Saturday, April 4, 2026

Unbreakable Glass - March 12 2026


 

Unbreakable Glass

March 12 2026


In a watercolour world

colours would be muted

and boundaries soften,

the light would be more misty afternoon

than washed-and-rinsed

and hung-out to dry.

Easy on the eyes,

and a place exposing the fallacy 

of the hard lines

that keep us apart.


Perhaps a pointillist painting

that makes no sense up close

but with distance does;

the image resolving

as the tiny points of light

coalesce.

Because it always helps 

to stand back 

  . . . take some time 

       . . . and reassess.

And impressions

can be more indelible

than faithful depiction.


And what about impasto?

A heavy hand with the paint,

slathered on in thick layers

without restraint or apology.

A world of bold statements

without compromise;

a place

where you needn’t be shy

no matter what you care to say.


But the world I think I prefer

is a pencil drawing.

Its careful shading

in gradations of grey,

fine detail

sharply etched,

and abundance of empty space

where imagination can play

and the eye rest.

An ascetic form

where less is more.

Where colour would be a happy drunk

ranting loudly

over the librarian’s dark glare

and pointed shhhh’s.


Not that I’m adept.

I draw stick-men — at best,

have no sense of colour,

and perspective baffles me.

So never good at art

I resorted to words.

And so while the paintings on my walls

may be windows into other worlds

they’re under unbreakable glass

and I’m unable to enter.

I can only stand back and look

with longing and envy.



Directly in front of me, from the chair in which I customarily sit, is a beautifully muted watercolour in the Japanese tradition by Marjorie Pickett.

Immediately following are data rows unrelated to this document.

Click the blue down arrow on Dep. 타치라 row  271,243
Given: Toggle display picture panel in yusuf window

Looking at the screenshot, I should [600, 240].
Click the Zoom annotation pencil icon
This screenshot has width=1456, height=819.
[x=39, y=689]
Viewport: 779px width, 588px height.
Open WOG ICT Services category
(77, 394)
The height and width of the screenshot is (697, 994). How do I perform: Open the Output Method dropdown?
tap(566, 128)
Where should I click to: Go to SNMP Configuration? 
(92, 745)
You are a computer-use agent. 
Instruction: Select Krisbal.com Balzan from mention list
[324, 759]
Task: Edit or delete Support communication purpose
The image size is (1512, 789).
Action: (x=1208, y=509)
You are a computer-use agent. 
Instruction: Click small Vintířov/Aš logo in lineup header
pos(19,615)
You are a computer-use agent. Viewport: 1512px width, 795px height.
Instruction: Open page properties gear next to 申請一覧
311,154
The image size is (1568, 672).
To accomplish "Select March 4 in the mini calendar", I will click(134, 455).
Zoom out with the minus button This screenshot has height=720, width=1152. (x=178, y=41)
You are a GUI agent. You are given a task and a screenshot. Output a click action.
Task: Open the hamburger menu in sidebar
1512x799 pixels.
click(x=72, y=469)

It hung in my parent’s home, and was really one of the very few things I hoped would be handed down. To my left is one of the other hand-me-downs (a generation too soon to qualify as an heirloom!): a bold brightly panted scene in a more primitivist style by an Haitian artist called Philippe Auguste. Such contrasting styles! Such different moods! 

I’m terrible at the visual arts. My only means of expression is words, and language — even at its most effective — can seem inadequate next to an image. Could it be too precise, too detached, too linear? You can disappear into a painting. Same for music.  But you have to process words. And it’s that friction that gets in the way.